The classical-to-quantum crossover in the strain-induced ferroelectric transition in SrTiO membranes.

作者信息

Li Jiarui, Lee Yonghun, Choi Yongseong, Kim Jong-Woo, Thompson Paul, Crust Kevin J, Xu Ruijuan, Hwang Harold Y, Ryan Philip J, Lee Wei-Sheng

机构信息

Stanford Institute for Materials and Energy Sciences, SLAC National Accelerator Laboratory, Menlo Park, CA, USA.

Department of Applied Physics, Stanford University, Stanford, CA, USA.

出版信息

Nat Commun. 2025 May 13;16(1):4445. doi: 10.1038/s41467-025-59517-4.

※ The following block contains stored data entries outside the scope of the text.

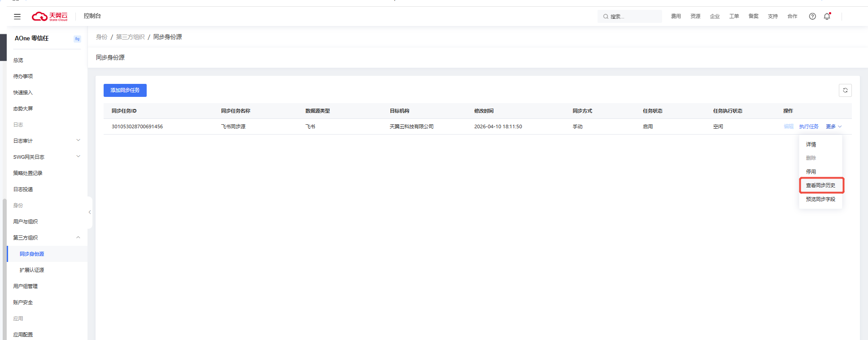
Task: Click the State Cloud logo
Action: point(49,17)
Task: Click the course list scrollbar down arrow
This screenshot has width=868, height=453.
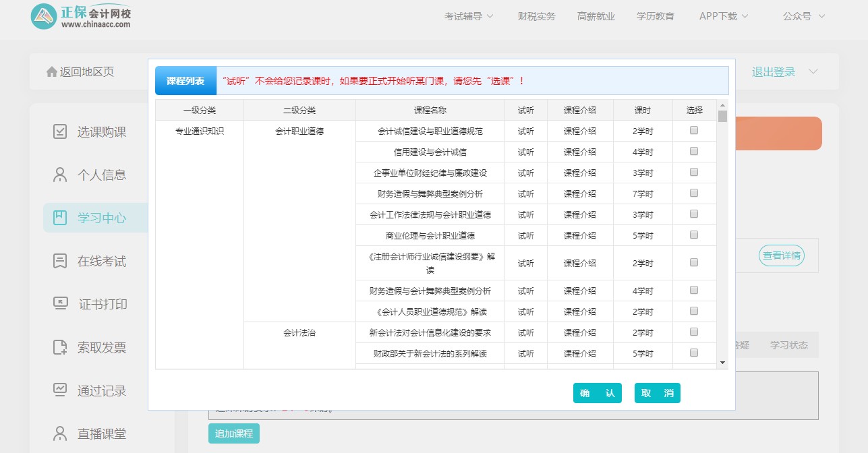Action: click(722, 363)
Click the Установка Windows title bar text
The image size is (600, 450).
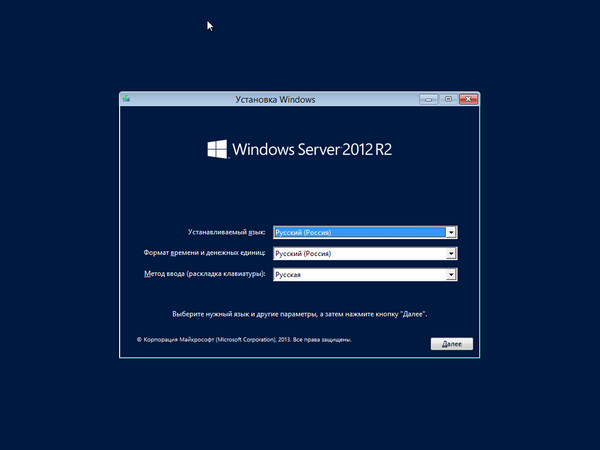tap(275, 100)
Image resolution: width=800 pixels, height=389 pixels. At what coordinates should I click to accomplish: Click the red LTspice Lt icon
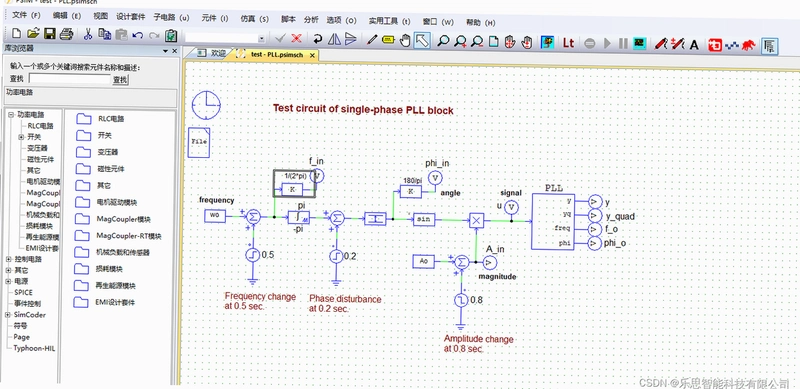[568, 43]
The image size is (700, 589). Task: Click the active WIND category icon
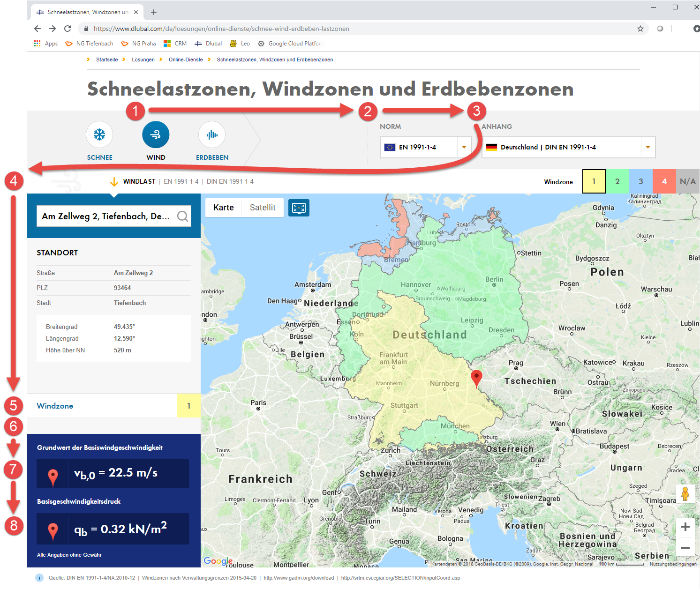point(156,134)
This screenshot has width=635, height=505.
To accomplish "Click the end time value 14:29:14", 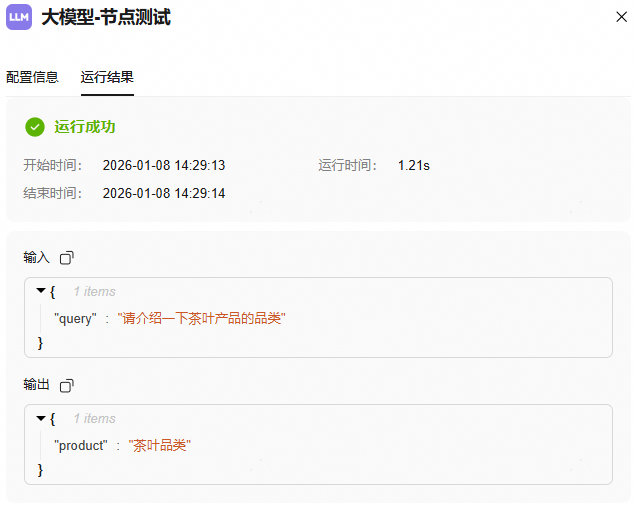I will [164, 193].

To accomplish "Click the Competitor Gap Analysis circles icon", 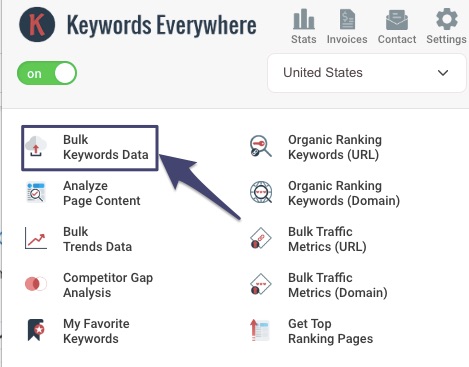I will [36, 284].
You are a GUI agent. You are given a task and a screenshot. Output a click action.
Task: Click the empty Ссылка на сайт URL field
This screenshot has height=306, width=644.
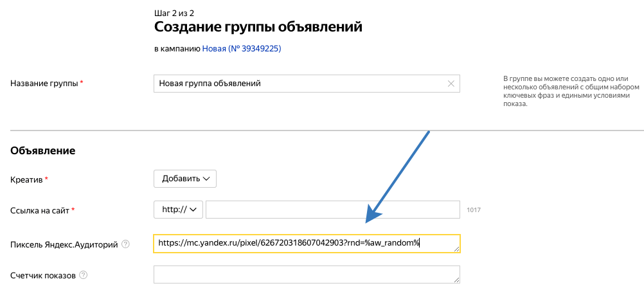point(332,210)
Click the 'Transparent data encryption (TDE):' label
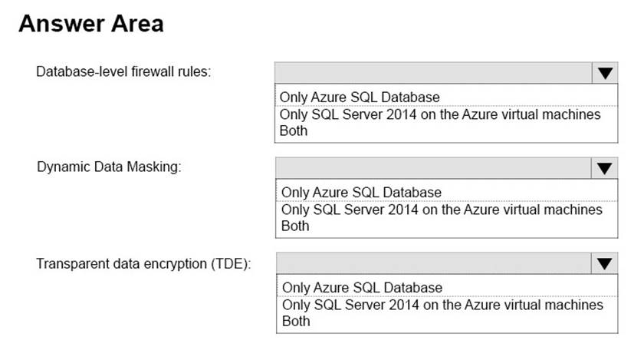The width and height of the screenshot is (644, 350). coord(144,263)
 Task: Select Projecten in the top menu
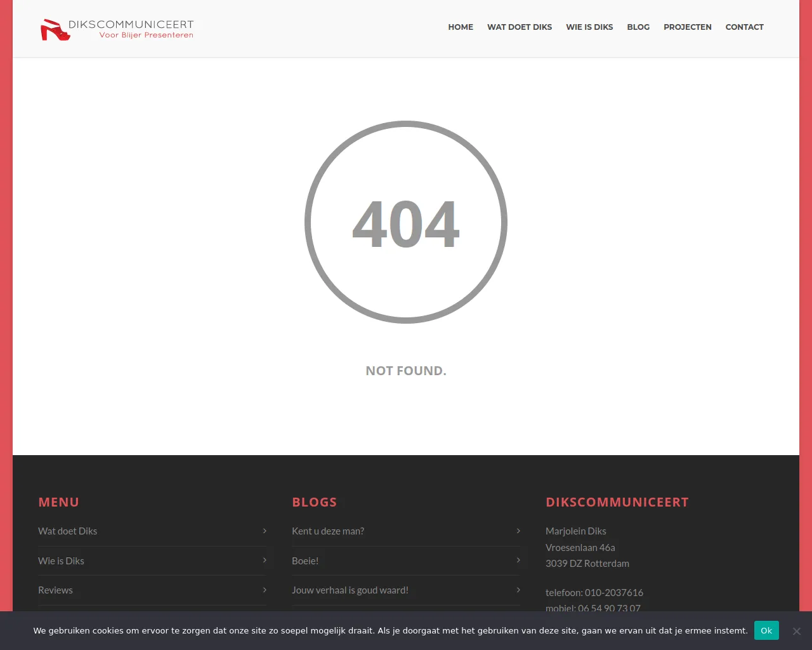click(x=687, y=27)
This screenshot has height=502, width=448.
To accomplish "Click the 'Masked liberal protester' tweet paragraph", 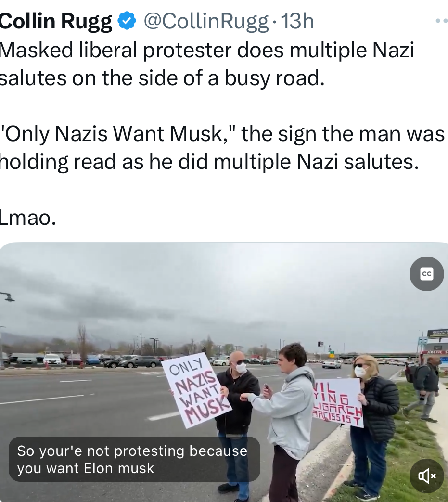I will [x=207, y=64].
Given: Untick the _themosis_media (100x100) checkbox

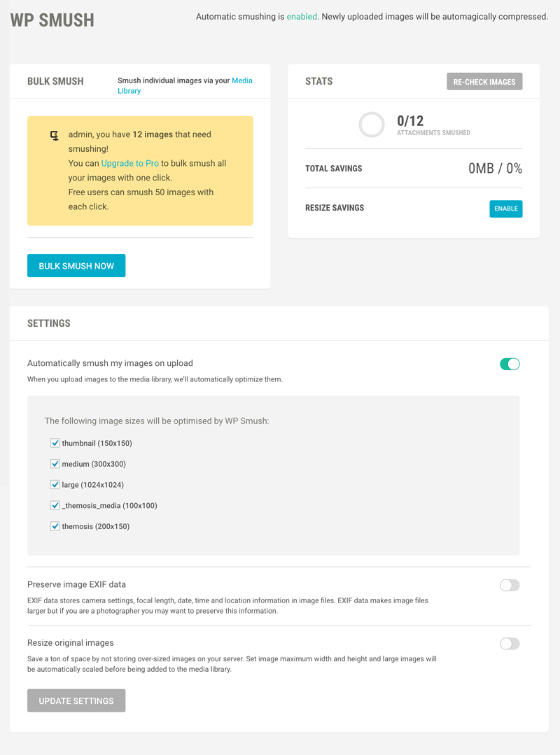Looking at the screenshot, I should 55,505.
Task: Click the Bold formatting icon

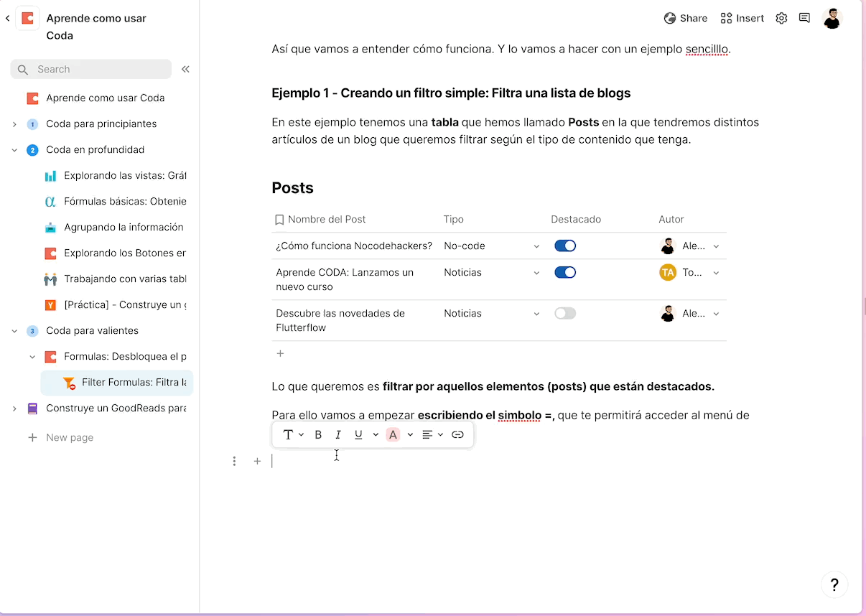Action: [318, 434]
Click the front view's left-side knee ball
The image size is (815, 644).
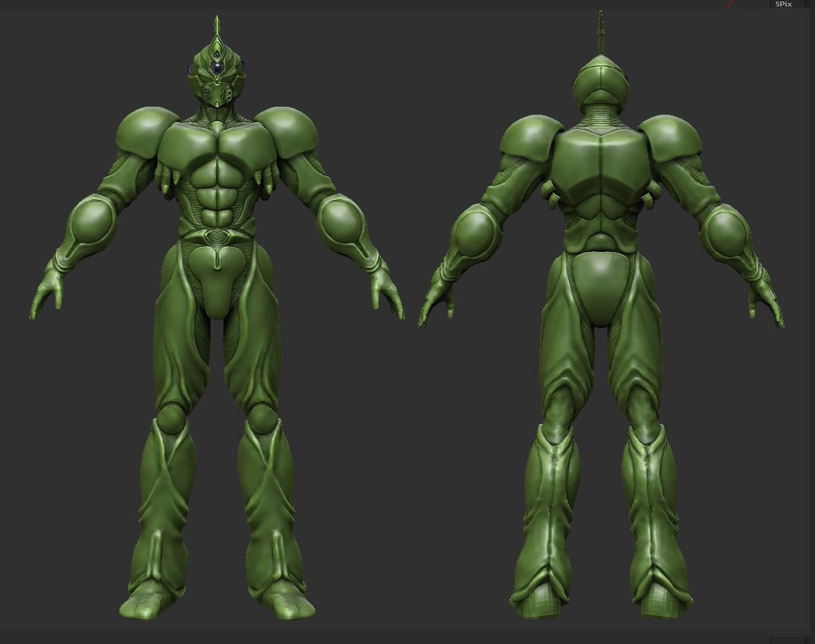click(x=171, y=417)
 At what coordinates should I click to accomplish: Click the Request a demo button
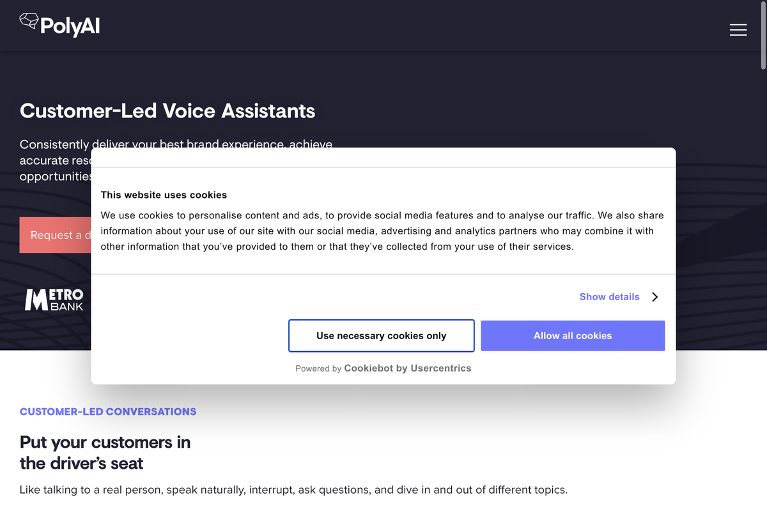point(56,235)
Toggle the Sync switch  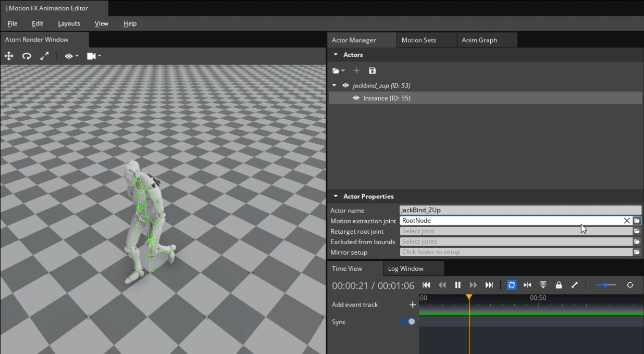point(407,322)
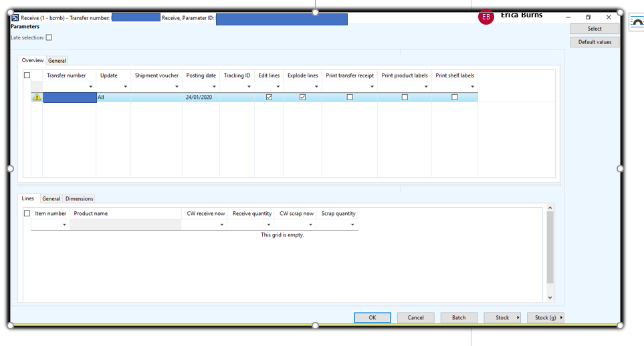Click the Batch button
The image size is (644, 346).
(459, 318)

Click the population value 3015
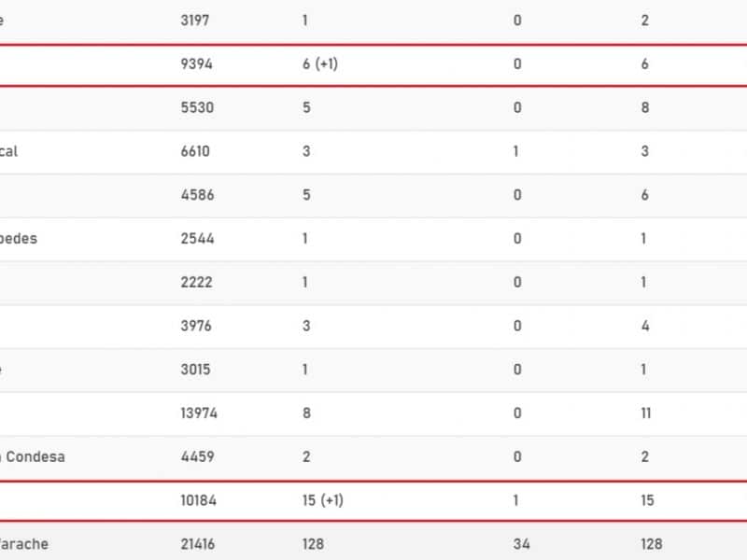[195, 370]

DOI:10.1038/s41467-025-59517-4
PMID:40360489
原文链接:https://pmc.ncbi.nlm.nih.gov/articles/PMC12075646/
Abstract

Mechanical strain presents an effective control over symmetry-breaking phase transitions. In quantum paraelectric SrTiO, strain can induce ferroelectric order via modification of the local Ti potential energy landscape. However, brittle bulk materials can only withstand limited strain range (~0.1%). Taking advantage of nanoscopically-thin freestanding membranes, we demonstrate an in-situ strain-induced reversible ferroelectric transition in freestanding SrTiO membranes. We measure the ferroelectric order by detecting the local anisotropy of the Ti 3d orbital signature using X-ray linear dichroism at the Ti-K pre-edge, while the strain is determined by X-ray diffraction. With reduced thickness, the SrTiO membranes remain elastic with >1% tensile strain cycles. A robust displacive ferroelectricity appears beyond a temperature-dependent critical strain. Interestingly, we discover a crossover from a classical ferroelectric transition to a quantum regime at low temperatures, which enhances strain-induced ferroelectricity. Our results offer new opportunities to strain engineer functional properties in low dimensional quantum materials and provide new insights into the role of ferroelectric fluctuations in quantum paraelectric SrTiO.

摘要

机械应变对对称性破缺的相变具有有效的控制作用。在量子顺电体SrTiO₃中,应变可通过改变局部Ti势能态势诱导铁电有序。然而,脆性块状材料只能承受有限的应变范围(约0.1%)。利用纳米尺度的独立薄膜,我们展示了在独立的SrTiO₃薄膜中由应变原位诱导的可逆铁电转变。我们通过在Ti-K吸收边前使用X射线线性二色性检测Ti 3d轨道特征的局部各向异性来测量铁电有序,而应变则通过X射线衍射确定。随着厚度减小,SrTiO₃薄膜在拉伸应变循环大于1%时仍保持弹性。在一个与温度相关的临界应变之上会出现稳健的位移型铁电性。有趣的是,我们发现在低温下从经典铁电转变到量子 regime 的交叉,这增强了应变诱导的铁电性。我们的结果为在低维量子材料中通过应变工程调控功能特性提供了新机会,并为量子顺电体SrTiO₃中铁电涨落的作用提供了新见解。 (注:原文中“quantum regime”这里“regime”不太明确准确意思,暂保留英文)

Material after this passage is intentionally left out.